Inhibitory effects of diallyl sulfide on the activation of Kupffer cell in lipopolysaccharide/d-galactosamine-induced acute liver injury in mice

[Display omitted] •The hepatoprotective effects of diallyl sulfide and GdCl3 on acute liver injury.•Diallyl sulfide suppressed the activation of Kupffer cell in liver injury.•Diallyl sulfide inhibited the production and secretion of proinflammatory mediators.•Diallyl sulfide failed to increase the production of IL-10 in acute liver injury. Diallyl sulfide (DAS) is an effective bioactive organosulfur compound extracted from garlic. This study aimed to explore whether the protective effect of DAS on lipopolysaccharide (LPS)/d-galactosamine (d-GalN) induced acute liver injury was associated with the regulation of Kupffer cell (KC) activation. The results indicated that DAS administration protected mice from LPS/D-GalN-induced histopathological damage and serum aminotransferase elevation and also showed more pronounced beneficial effects than GdCl3 administration. The F4/80+ or CD11b+ KC immunohistochemistry results showed that DAS administration suppressed LPS/D-GalN-induced KC activation.
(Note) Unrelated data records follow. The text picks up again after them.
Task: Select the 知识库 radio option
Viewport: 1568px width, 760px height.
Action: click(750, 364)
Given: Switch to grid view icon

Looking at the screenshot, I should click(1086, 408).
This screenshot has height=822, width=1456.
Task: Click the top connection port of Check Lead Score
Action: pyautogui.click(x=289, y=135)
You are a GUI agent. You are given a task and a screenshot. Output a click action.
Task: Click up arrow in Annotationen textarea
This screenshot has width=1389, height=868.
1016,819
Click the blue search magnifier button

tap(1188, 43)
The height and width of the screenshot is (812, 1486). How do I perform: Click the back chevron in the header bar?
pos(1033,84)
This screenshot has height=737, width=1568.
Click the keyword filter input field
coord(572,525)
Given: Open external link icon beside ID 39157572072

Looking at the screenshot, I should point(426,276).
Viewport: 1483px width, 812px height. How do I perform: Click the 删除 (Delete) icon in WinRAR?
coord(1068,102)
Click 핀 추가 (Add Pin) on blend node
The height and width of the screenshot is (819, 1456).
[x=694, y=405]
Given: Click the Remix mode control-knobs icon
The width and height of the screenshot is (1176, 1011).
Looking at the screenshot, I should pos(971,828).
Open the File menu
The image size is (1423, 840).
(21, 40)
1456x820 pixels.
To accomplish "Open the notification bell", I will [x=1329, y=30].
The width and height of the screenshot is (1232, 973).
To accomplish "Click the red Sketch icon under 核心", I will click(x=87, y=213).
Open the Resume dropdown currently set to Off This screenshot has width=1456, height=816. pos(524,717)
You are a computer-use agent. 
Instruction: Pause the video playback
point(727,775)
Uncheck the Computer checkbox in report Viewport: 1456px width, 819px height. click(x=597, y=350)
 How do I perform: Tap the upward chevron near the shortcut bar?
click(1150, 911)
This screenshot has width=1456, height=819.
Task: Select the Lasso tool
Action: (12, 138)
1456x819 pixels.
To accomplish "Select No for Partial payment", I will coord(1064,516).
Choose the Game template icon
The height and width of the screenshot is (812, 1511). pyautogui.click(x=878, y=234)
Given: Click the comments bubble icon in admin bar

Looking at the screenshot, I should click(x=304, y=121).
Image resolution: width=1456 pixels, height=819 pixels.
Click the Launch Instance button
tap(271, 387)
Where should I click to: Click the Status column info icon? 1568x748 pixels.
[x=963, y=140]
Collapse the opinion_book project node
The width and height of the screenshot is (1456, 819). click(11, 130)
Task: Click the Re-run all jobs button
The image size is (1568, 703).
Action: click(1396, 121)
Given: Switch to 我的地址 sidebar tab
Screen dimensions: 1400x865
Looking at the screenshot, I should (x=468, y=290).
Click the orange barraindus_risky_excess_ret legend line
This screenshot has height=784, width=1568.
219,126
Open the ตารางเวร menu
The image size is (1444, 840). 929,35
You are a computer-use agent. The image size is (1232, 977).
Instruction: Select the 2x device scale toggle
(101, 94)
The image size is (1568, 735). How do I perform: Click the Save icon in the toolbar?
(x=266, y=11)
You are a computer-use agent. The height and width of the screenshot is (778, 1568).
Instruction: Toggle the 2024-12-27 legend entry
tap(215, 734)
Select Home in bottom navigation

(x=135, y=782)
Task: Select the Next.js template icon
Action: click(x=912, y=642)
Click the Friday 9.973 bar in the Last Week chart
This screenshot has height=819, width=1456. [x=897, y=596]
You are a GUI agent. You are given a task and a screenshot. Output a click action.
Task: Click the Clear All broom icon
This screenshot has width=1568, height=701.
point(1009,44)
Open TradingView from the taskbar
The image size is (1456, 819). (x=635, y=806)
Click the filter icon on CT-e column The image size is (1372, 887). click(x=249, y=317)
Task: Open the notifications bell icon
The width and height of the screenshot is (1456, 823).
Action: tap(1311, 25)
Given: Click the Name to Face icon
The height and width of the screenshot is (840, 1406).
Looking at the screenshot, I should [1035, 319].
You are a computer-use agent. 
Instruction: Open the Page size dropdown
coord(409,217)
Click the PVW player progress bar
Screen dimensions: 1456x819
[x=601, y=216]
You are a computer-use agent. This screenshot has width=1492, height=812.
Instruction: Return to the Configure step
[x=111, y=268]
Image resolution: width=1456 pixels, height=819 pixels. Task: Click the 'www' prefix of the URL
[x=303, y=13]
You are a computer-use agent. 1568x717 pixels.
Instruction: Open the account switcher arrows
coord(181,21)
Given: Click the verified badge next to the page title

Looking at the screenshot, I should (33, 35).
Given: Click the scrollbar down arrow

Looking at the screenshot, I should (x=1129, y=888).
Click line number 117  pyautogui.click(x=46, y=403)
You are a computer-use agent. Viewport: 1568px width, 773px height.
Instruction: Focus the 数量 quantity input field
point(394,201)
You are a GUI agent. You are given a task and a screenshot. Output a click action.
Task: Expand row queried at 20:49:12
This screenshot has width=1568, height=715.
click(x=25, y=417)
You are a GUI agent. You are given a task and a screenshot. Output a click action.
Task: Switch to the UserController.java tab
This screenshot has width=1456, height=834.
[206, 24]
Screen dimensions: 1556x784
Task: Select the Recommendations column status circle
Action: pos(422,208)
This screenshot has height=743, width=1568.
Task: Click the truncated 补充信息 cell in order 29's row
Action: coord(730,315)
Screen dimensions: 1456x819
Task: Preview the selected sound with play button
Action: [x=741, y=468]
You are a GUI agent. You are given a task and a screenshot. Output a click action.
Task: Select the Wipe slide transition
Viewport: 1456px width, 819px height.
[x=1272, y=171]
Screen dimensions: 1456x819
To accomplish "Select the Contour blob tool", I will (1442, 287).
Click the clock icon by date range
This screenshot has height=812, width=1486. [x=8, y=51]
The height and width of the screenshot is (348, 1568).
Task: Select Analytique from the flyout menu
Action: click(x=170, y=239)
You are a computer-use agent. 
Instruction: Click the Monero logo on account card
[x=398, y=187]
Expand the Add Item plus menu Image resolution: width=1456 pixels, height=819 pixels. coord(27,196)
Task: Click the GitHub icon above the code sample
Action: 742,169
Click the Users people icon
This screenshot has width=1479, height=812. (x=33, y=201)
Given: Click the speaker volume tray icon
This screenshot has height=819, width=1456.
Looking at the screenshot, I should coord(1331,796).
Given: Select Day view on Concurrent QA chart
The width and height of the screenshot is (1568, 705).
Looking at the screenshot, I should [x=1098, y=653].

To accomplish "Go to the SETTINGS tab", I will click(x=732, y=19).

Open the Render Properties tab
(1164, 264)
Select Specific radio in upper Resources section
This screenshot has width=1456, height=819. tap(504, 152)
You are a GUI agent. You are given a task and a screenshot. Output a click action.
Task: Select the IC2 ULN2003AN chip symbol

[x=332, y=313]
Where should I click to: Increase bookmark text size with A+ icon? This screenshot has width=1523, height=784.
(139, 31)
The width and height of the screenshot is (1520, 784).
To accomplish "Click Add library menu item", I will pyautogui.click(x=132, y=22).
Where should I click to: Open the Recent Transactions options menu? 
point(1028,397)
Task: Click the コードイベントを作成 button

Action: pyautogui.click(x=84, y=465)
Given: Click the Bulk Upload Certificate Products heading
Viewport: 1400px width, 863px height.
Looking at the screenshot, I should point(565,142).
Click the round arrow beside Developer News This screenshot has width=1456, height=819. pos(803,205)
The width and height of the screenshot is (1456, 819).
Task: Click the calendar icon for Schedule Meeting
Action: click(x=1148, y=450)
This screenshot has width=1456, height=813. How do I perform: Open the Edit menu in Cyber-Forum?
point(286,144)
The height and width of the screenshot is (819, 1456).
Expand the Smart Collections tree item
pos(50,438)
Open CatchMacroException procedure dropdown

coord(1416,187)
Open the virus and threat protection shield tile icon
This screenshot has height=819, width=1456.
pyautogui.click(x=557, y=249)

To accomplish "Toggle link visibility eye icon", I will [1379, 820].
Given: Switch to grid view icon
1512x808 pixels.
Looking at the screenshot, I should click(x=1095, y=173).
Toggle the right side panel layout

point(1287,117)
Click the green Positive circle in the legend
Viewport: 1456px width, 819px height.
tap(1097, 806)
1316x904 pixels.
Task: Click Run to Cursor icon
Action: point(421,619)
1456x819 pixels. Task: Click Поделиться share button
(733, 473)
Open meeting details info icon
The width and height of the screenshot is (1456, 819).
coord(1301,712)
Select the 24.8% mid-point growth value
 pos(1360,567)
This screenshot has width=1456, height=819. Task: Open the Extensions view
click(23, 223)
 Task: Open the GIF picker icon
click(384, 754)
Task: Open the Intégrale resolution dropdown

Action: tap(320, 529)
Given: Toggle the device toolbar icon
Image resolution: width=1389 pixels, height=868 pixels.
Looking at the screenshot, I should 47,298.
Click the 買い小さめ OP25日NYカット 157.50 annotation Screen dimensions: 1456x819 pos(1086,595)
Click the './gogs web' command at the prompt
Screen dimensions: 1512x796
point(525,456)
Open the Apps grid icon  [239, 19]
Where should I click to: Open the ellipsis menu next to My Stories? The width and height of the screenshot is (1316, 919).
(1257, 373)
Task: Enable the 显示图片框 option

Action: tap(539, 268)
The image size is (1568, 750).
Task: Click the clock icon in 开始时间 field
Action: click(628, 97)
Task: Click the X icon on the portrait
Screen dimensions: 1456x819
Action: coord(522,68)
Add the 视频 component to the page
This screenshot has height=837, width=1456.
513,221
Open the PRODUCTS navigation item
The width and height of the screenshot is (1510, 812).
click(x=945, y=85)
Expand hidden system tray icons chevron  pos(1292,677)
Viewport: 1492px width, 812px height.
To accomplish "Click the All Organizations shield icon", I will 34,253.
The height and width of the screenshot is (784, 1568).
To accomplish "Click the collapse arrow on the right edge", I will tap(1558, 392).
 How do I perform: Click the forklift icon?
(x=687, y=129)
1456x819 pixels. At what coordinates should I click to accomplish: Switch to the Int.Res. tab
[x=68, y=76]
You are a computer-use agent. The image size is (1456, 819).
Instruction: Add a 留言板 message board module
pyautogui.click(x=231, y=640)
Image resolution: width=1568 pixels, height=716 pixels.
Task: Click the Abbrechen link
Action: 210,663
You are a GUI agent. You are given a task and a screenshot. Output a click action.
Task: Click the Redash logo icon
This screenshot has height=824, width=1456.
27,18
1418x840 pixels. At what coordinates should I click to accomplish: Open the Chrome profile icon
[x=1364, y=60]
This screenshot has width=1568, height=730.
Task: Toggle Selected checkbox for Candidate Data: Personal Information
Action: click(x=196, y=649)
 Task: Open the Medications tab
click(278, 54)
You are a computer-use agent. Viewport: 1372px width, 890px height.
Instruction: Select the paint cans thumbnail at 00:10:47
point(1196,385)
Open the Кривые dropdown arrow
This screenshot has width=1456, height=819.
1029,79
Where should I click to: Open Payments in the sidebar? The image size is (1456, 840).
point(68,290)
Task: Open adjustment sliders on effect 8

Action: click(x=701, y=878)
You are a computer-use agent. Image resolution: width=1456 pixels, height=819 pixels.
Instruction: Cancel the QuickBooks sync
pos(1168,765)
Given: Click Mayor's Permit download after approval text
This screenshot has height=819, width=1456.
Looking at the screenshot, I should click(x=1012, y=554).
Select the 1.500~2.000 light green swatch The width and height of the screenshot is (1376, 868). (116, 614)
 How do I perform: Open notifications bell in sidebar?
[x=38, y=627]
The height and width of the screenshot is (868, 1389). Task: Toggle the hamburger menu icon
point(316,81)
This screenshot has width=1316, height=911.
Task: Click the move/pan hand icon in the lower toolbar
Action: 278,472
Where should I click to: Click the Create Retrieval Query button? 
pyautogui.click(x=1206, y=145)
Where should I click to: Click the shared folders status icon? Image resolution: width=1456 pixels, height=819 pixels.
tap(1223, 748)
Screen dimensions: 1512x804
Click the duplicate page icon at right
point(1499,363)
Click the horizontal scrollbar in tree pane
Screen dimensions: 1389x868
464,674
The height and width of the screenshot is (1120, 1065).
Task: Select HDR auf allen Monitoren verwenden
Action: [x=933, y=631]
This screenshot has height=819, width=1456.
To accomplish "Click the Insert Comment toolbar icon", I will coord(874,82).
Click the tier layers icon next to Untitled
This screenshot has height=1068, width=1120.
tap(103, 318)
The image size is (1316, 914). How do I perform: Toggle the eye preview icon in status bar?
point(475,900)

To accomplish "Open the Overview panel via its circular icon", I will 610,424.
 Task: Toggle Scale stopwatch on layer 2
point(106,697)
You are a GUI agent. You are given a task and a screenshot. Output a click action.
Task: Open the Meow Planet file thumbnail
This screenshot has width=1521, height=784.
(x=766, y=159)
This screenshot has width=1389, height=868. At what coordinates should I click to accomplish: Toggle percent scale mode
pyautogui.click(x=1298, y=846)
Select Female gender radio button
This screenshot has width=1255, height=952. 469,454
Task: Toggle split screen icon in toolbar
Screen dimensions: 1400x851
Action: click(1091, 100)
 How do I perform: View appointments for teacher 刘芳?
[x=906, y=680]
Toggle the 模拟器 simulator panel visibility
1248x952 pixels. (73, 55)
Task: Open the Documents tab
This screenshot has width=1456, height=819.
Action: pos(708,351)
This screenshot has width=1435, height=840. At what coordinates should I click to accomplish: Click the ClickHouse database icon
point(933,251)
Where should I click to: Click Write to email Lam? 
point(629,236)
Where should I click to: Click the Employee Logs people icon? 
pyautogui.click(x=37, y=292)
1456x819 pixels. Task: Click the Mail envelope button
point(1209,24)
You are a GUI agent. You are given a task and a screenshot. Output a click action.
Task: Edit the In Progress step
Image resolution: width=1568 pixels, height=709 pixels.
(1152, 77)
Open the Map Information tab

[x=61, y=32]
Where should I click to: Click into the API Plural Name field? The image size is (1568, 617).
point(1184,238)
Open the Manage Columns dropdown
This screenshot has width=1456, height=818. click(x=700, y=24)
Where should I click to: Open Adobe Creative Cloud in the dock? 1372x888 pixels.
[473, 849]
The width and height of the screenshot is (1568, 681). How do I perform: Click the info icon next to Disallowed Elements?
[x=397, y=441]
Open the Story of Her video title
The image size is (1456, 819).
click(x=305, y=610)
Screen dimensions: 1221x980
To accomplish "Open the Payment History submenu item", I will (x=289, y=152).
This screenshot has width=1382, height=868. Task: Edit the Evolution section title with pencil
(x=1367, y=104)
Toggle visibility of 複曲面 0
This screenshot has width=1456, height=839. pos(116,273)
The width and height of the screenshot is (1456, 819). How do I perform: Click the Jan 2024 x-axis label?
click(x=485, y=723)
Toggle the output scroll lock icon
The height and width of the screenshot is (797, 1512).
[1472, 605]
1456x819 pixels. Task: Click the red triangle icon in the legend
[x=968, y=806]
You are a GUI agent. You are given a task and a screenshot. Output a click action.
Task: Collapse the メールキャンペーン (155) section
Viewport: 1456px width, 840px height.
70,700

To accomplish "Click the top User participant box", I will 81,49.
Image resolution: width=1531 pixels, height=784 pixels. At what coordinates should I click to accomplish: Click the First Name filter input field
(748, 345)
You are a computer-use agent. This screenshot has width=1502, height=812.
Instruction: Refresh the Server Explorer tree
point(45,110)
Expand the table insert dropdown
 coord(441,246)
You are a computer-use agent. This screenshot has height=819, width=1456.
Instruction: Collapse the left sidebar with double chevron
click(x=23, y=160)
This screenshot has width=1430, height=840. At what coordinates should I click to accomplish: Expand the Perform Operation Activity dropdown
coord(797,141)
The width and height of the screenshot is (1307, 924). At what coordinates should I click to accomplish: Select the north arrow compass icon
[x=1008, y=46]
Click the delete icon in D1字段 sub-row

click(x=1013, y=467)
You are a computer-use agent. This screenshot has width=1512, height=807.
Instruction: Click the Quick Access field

DAS administration also suppressed LPS/D-GalN-triggered production of TNF-α, IL-1β, MCP-1 and NO in the liver or serum, which was in line with the mRNA expression of TNF-α, IL-1β, IL-6, MCP-1 and iNOS in the liver. Taken together, these findings reveal that the protective effects of DAS on LPS/D-GalN-induced acute liver injury may be achieved by inhibiting the activation of KC, thereby suppressing the secretion of various proinflammatory mediators.